(Illustration courtesy of the Wall Street Journal)

This legacy post from May 2013 serves as a helpful backgrounder for the first-time reader of this writer’s work in China.

 

On this rainy Saturday in old Chongqing my host students take me to visit an ancient restored village on the banks of the muddy Jia Liang River.

Ciqikou dates back to 1527 — just to put things in perspective, that’s before Jamestown or the Lost Colony!

When you’ve got a civilization that dates back 5,000 years and a country that really cannot trace its exact date of origin, (unlike ours, to July 4, 1776), then the traveler has to stop and take notice.

Of course they celebrate 1949 as the birth of the People Republic of China. But that’s just one more reigning administration in the long, bloody and violent narrative of this country.

I heard this quote (and wish I could I cite my source!) …that, “China has had wars that lasted longer than the official history of the U.S.!”

Former U.S. Secretary of State Dr. Henry Kissinger, whose amazing book, “ON CHINA,” is a must-read for any aspiring China scholar, writes that China’s origins are so clouded in ancient history that the nation just always…WAS.

Which explains a lot, actually. Like the ancient name for the country…the Middle Kingdom.

Not middle, as in “between a superior and an inferior place.” But middle as in: the country to which all others are inferior! Middle as in “The center of the universe.”

Of course it is 2013 now, and China has joined what we call the “community of nations,” but the residue of the past is never far away here.

And then factor in that the Chinese have no concept of “community,” as do we in America. For the Chinese, “community” connotes only a statistical geographic area. There is no warm-fuzzy inclusive connotation to the term, at all. So even the term, “the community of nations,” has a very, very different meaning to the Chinese.

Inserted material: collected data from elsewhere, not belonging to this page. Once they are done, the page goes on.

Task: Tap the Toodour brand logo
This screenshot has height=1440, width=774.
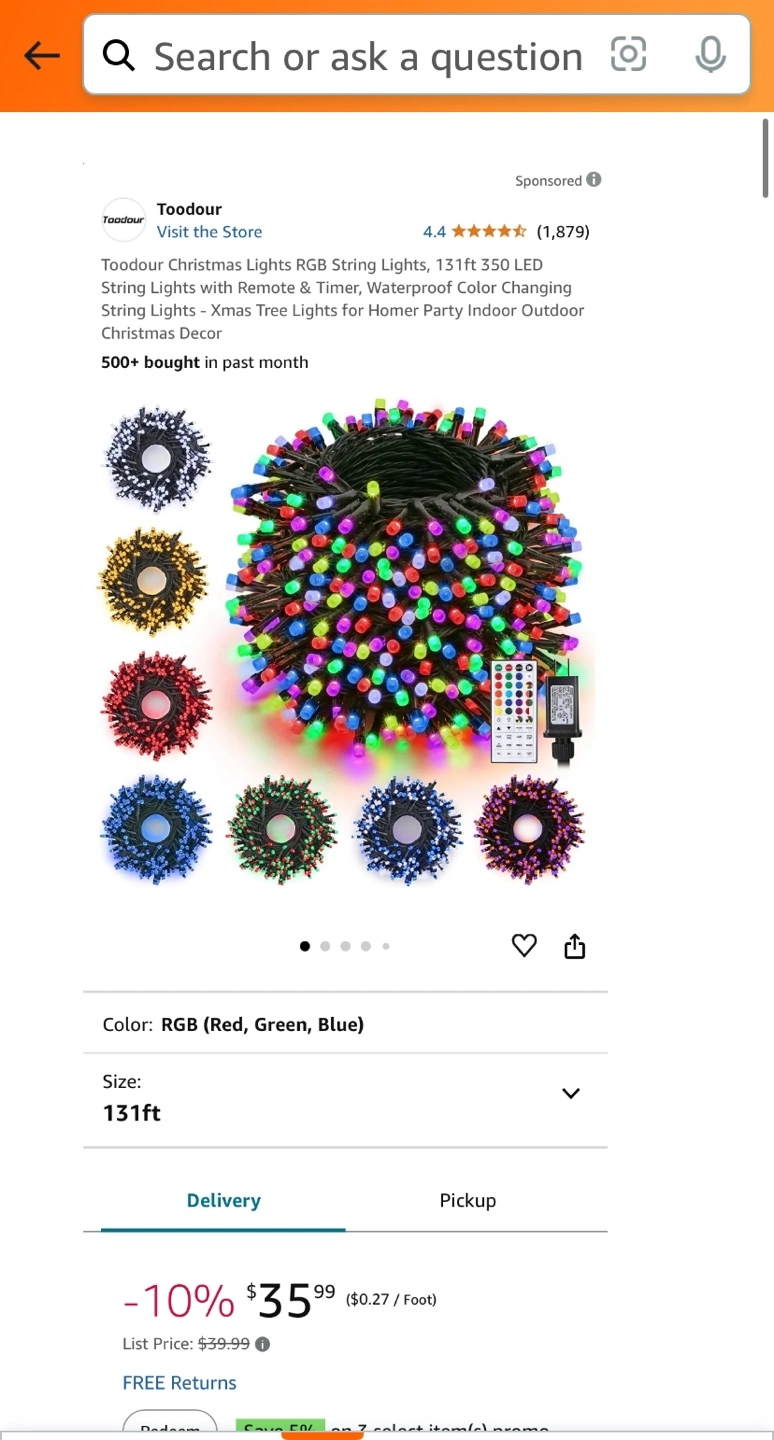Action: pos(124,220)
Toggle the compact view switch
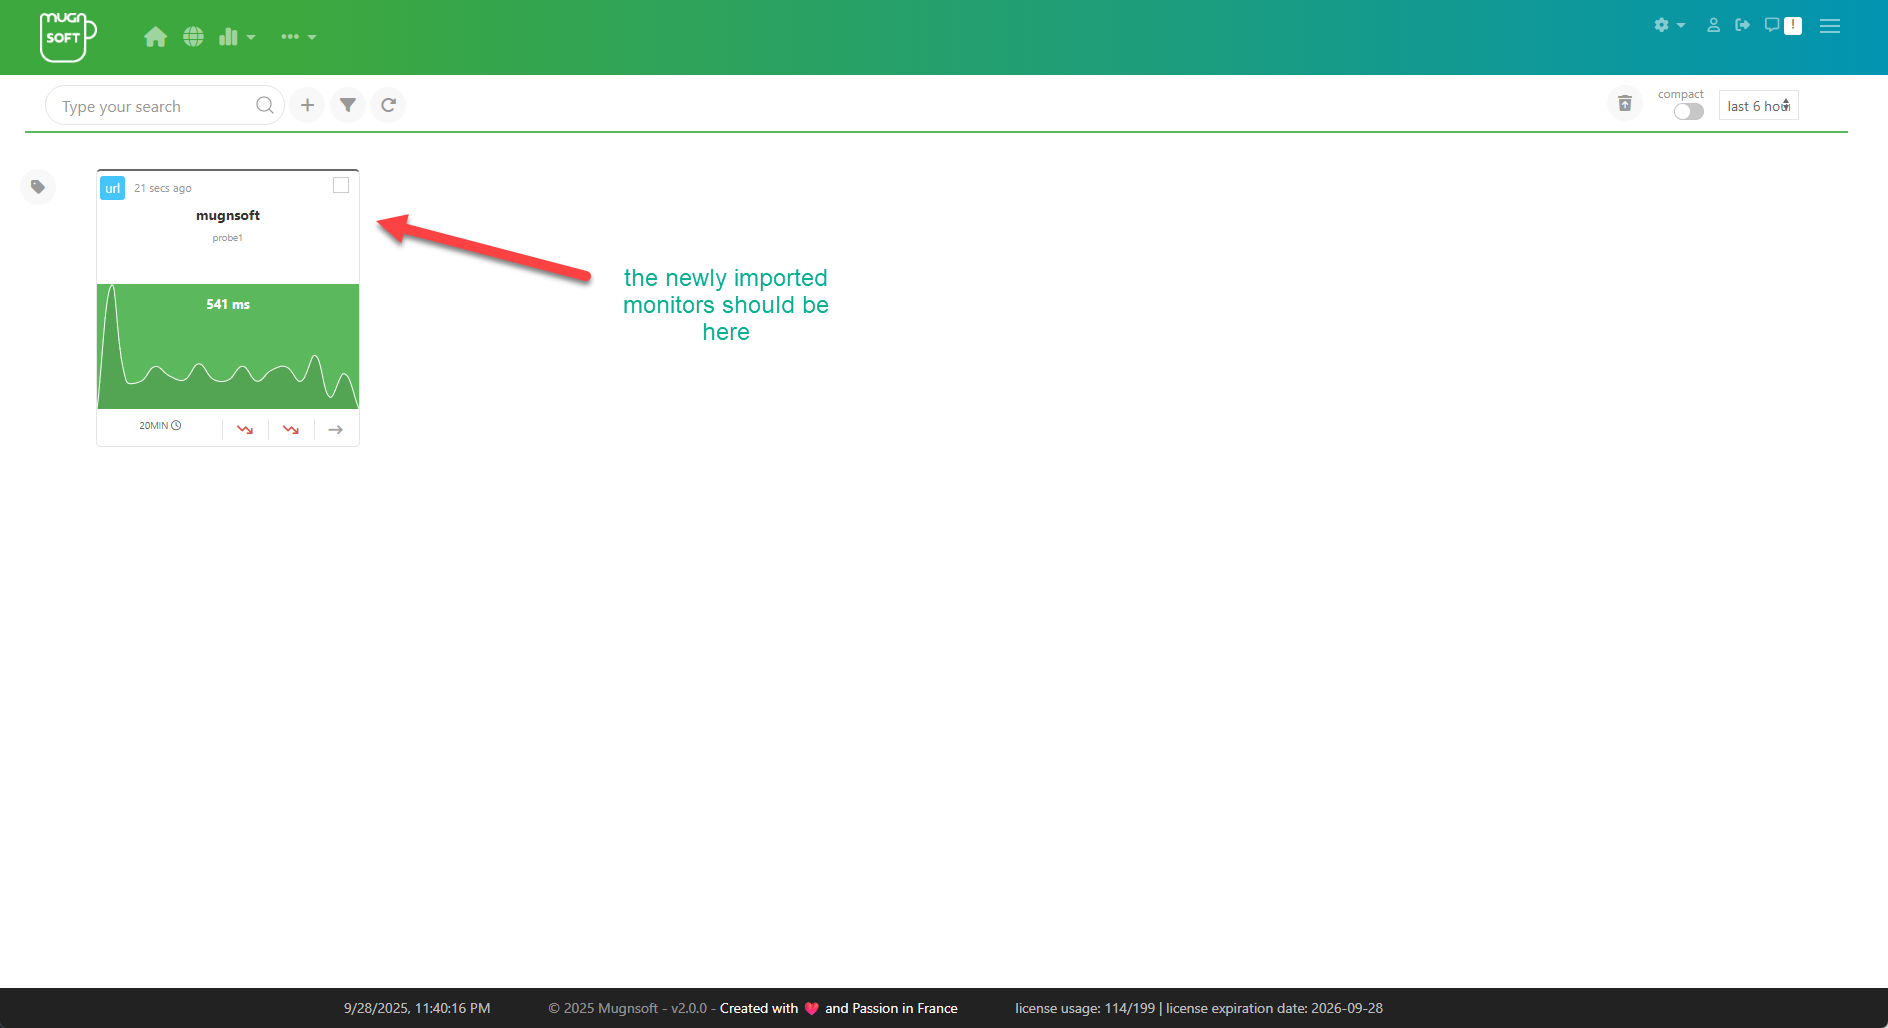This screenshot has height=1028, width=1888. 1688,111
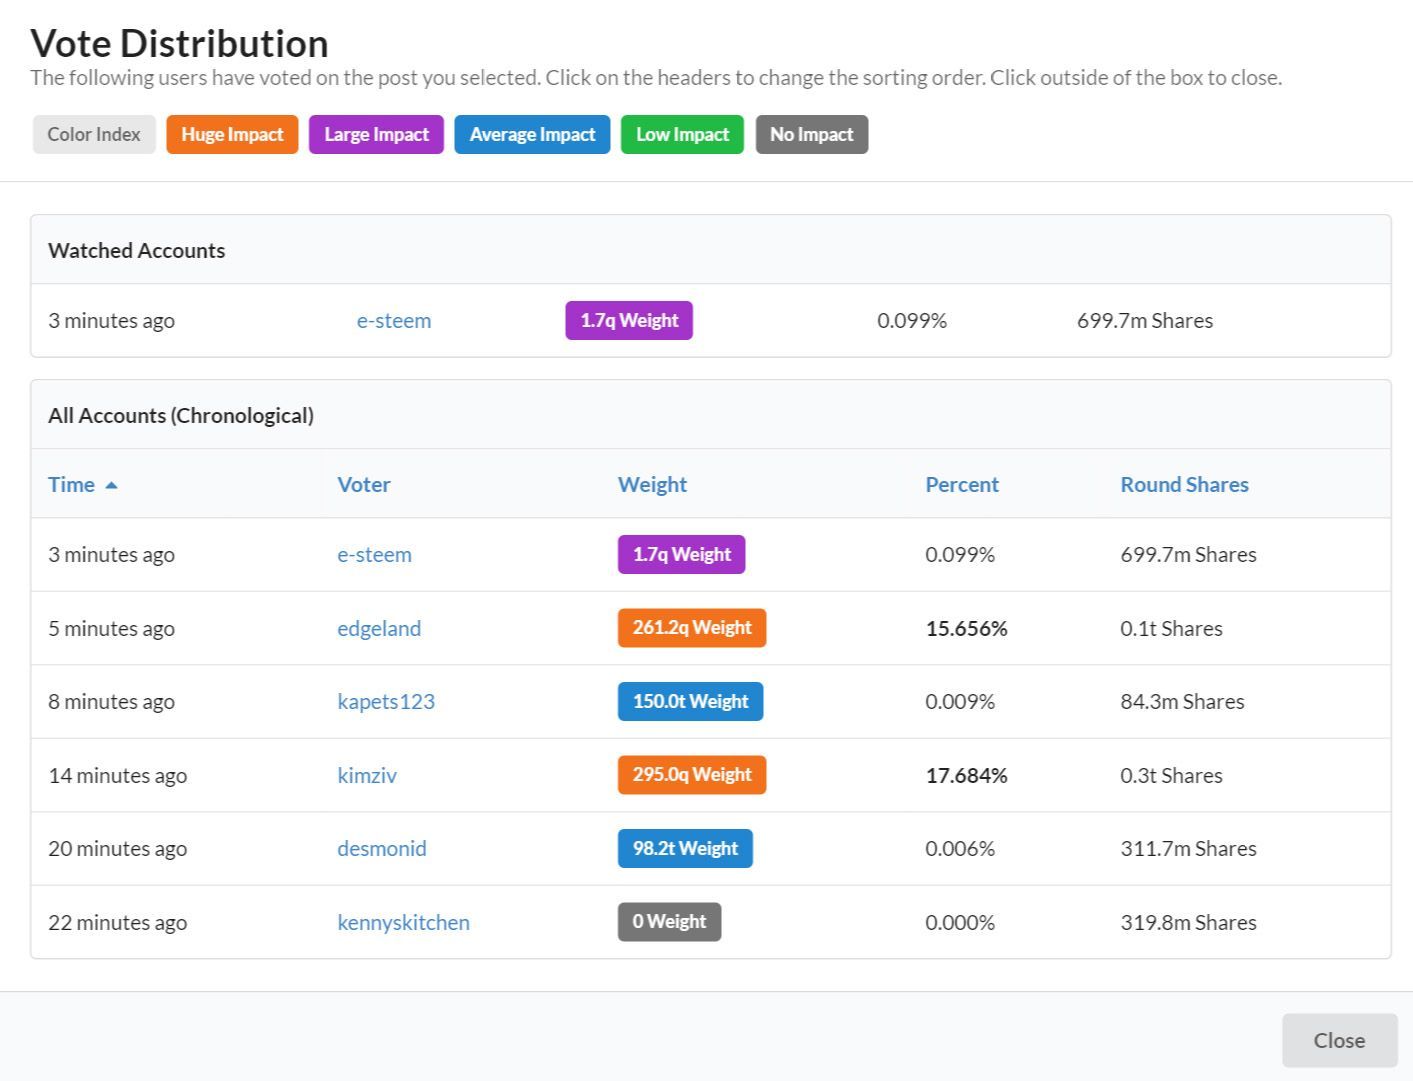Image resolution: width=1413 pixels, height=1081 pixels.
Task: Open kennyskitchen voter profile link
Action: pyautogui.click(x=403, y=922)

Appreciating this This China-centric worldview has been the single biggest aid in my trying to understand this complex land — and more importantly, our relationship to China. Our, as in, the U.S.

Former Secretary of State Madeleine Albright explains it this way: “China is in its own category — too big to ignore, too repressive to embrace, difficult to influence, and very, very proud.”

Yesterday on our tour of the ancient village, one of the Chinese journalism students asked me what was my goal for this summer’s trip to China? In response, I remembered what Kissinger said, and I repeated it to her:

“The U.S. and China…need each other, because both are too large to be dominated, too special to be transformed…and too necessary to each other to afford isolation…. Beyond that, are common purposes attainable? And to what end?”

I believe that our common purpose is to advance the cause of Community Journalism in China, and that my higher purpose here is to help sow the seeds of community newspapers and then to nurture that growth any way I can.

How blessed I am to be joined by Chinese students and colleagues in that common purpose!

I have to believe that Albright and Kissinger would approve.